Implied Consent and Field Sobriety Tests
Driving under the influence can have serious consequences in Pennsylvania. All motorists operating vehicles in the commonwealth must understand the essential elements of DUI laws before they get behind the wheel to drive.
Understanding Implied Consent
A primary element of the laws in Pennsylvania governing DUI is what is known as implied consent. In fact, all state in the United States maintain an implied consent provision in their DUI laws.
In Pennsylvania, obtaining a driver’s license means that a person has given implied consent to submit to field sobriety testing if suspected of driving a motor vehicle under the influence. Implied consent also means that a person agrees to submit to a Breathalyzer or similar type of examination designed to ascertain blood alcohol levels.
Operating a motor vehicle on the roadways of Pennsylvania is a right. When the right is extended, an individual assumes certain responsibilities – including driving sober and if suspected of doing otherwise, submitting to established testing procedures.
Refusing to Submit to Field Sobriety Testing or Breathalyzer
Because of the implied consent provision in the laws of Pennsylvania, serious consequences can befall a driver suspected of DUI if he or she refuses a chemical test.
A person who refuses faces an automatic administrative penalty, separate and apart from criminal prosecution for DUI. A person will face a driver’s license suspension of one year.
Breathalyzer Results and DUI
Pennsylvania does not have a one size fits all standard when it comes to DUI laws. Different classifications exist for individuals when it comes to being deemed under the influence of alcohol.

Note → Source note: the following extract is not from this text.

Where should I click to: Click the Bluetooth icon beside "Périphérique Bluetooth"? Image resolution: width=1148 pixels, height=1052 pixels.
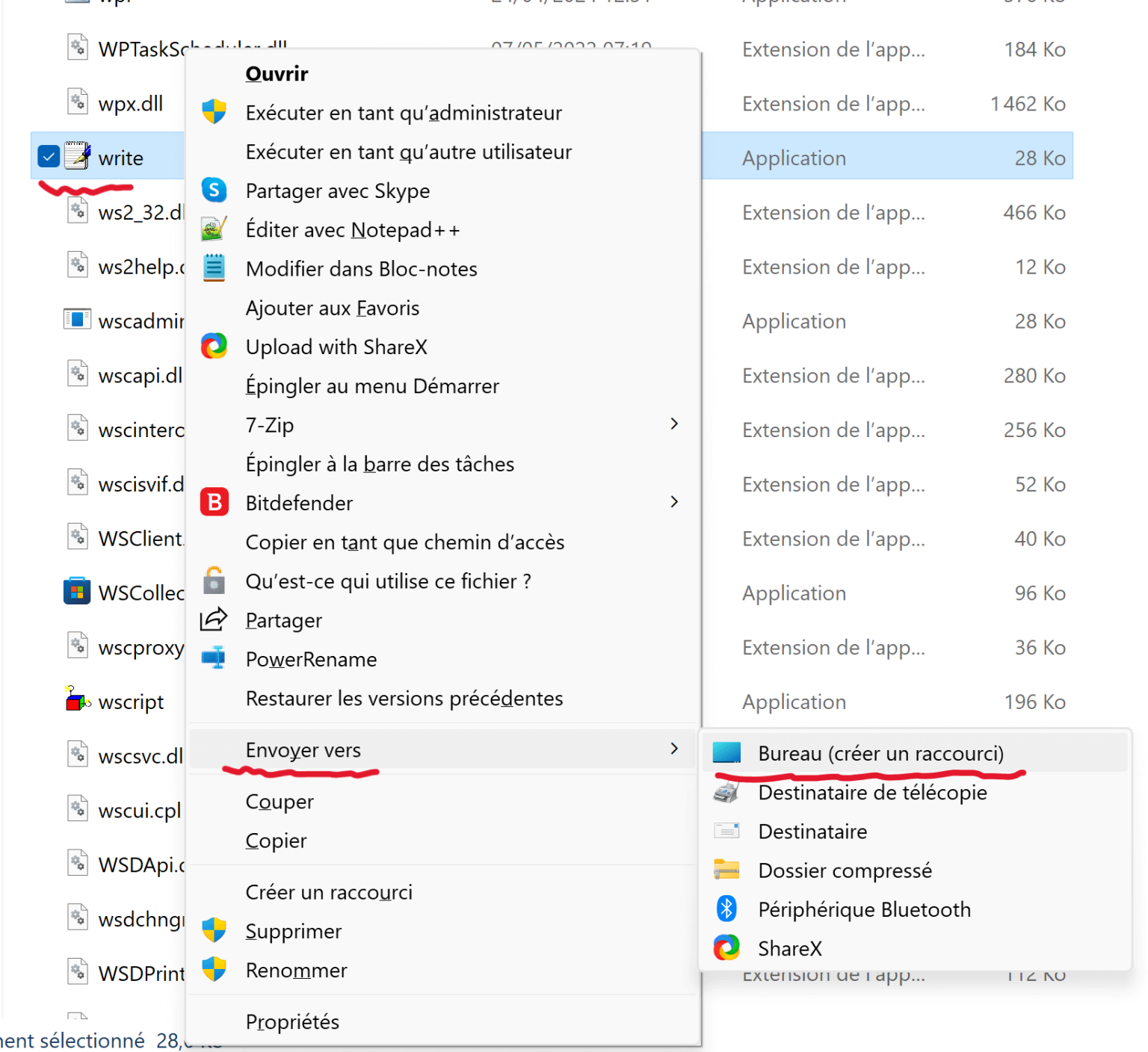pos(726,909)
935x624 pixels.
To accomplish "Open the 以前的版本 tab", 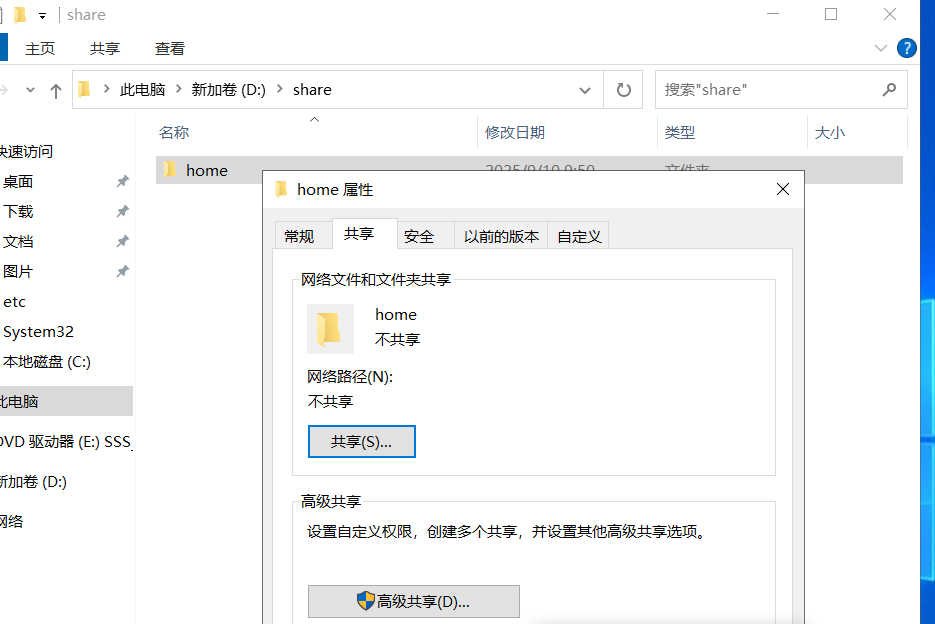I will click(501, 236).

A person over the age of 21 with a non-commercial driver’s license is considered to be driving under the influence if his or her blood alcohol level is .08 percent or higher. However, a person under the age of 21 with a non-commercial license is considered under the influence in Pennsylvania when that individual’s blood alcohol level is a mere .02 percent or higher.
Commercial drivers are held to higher standards than are their non-commercial counterparts. A commercial driver is deemed under the influence with a blood alcohol level at .04 percent or higher. A higher standard also holds true for a school bus driver. A school bus driver is considered under the influence with a blood alcohol level of .02 or more.